**Exercise requirements**
Which lines of the listing below contain the word "title"? Report each of those lines in full.

**Stored data**
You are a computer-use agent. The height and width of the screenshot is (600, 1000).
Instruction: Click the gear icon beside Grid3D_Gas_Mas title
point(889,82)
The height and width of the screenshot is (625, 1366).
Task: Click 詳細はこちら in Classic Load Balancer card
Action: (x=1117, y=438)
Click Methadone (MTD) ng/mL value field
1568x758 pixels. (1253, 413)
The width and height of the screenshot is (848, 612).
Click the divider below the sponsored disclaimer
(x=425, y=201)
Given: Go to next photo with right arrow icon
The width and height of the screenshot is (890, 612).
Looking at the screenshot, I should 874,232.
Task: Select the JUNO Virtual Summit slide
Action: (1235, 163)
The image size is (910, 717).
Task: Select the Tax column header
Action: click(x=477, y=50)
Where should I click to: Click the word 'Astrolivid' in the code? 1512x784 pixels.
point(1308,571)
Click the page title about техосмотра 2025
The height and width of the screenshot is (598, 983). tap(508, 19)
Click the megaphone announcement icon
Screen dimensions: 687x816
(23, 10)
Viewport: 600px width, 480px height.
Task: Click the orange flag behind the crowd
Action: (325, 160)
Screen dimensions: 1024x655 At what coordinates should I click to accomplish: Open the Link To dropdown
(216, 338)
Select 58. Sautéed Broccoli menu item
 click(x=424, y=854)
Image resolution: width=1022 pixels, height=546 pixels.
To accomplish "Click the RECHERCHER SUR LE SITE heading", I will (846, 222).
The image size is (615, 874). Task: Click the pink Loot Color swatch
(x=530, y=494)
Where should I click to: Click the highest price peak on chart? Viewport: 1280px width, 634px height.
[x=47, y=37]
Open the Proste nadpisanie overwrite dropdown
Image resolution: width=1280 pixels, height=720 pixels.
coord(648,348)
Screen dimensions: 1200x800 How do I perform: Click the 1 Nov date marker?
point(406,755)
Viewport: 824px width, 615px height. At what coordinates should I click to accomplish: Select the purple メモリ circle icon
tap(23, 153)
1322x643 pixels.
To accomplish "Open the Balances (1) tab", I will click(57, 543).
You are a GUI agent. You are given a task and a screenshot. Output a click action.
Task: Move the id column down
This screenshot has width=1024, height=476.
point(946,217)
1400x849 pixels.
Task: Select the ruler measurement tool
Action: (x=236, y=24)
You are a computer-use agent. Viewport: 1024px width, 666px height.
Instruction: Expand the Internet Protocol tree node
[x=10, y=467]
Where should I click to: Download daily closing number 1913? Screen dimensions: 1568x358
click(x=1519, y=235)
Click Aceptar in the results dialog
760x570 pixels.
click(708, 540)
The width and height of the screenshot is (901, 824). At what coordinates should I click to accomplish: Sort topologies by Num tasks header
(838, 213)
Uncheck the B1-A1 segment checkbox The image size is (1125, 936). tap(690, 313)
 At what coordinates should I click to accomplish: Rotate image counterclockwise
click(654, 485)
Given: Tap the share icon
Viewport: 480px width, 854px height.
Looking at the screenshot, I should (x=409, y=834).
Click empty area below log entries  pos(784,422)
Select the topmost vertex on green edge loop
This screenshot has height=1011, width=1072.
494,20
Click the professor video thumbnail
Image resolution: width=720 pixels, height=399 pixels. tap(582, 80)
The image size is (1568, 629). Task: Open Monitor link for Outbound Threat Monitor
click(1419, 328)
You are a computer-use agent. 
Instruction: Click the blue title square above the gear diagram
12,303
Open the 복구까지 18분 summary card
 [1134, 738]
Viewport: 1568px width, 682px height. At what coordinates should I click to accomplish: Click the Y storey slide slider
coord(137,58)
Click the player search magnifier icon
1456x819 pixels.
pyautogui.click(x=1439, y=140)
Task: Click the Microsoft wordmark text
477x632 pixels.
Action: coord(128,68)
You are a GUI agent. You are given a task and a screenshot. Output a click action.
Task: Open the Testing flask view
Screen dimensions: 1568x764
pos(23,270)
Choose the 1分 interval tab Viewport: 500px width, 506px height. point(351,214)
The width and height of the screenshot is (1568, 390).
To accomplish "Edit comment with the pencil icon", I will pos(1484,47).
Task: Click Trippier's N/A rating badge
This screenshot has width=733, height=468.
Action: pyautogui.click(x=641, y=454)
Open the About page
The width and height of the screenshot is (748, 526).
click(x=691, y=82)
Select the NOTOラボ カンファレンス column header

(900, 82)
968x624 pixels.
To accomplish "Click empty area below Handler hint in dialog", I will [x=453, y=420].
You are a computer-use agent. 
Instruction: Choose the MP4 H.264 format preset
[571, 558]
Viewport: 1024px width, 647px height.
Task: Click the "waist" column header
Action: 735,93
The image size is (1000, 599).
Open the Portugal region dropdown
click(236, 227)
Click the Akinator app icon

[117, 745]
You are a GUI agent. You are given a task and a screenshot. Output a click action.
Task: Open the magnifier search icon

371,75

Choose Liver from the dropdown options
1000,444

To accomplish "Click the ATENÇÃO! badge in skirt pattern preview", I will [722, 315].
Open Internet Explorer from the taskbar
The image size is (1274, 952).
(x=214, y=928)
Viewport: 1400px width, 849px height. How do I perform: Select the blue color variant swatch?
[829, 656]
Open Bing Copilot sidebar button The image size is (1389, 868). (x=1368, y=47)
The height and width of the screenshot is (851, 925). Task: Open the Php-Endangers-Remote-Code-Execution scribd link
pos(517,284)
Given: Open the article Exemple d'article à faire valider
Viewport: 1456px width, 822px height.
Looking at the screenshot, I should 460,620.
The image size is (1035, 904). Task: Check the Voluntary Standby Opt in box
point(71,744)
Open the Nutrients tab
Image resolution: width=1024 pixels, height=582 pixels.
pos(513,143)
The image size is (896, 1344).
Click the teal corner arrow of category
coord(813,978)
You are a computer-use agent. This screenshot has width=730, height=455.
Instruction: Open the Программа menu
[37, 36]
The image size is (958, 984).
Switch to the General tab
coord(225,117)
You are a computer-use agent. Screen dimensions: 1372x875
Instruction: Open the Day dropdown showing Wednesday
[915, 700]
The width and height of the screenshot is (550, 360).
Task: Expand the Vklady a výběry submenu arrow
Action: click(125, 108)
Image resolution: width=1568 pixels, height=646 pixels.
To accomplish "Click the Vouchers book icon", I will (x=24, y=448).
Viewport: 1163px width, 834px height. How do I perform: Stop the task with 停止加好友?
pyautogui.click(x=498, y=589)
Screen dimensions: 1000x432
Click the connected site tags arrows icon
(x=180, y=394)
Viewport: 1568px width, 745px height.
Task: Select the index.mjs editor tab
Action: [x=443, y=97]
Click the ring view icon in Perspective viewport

**Result of the task**
Instruction: Click the gear icon beside Grid3D_Gas_Mas title
Click the page title about техосмотра 2025
Instruction: Click the blue title square above the gear diagram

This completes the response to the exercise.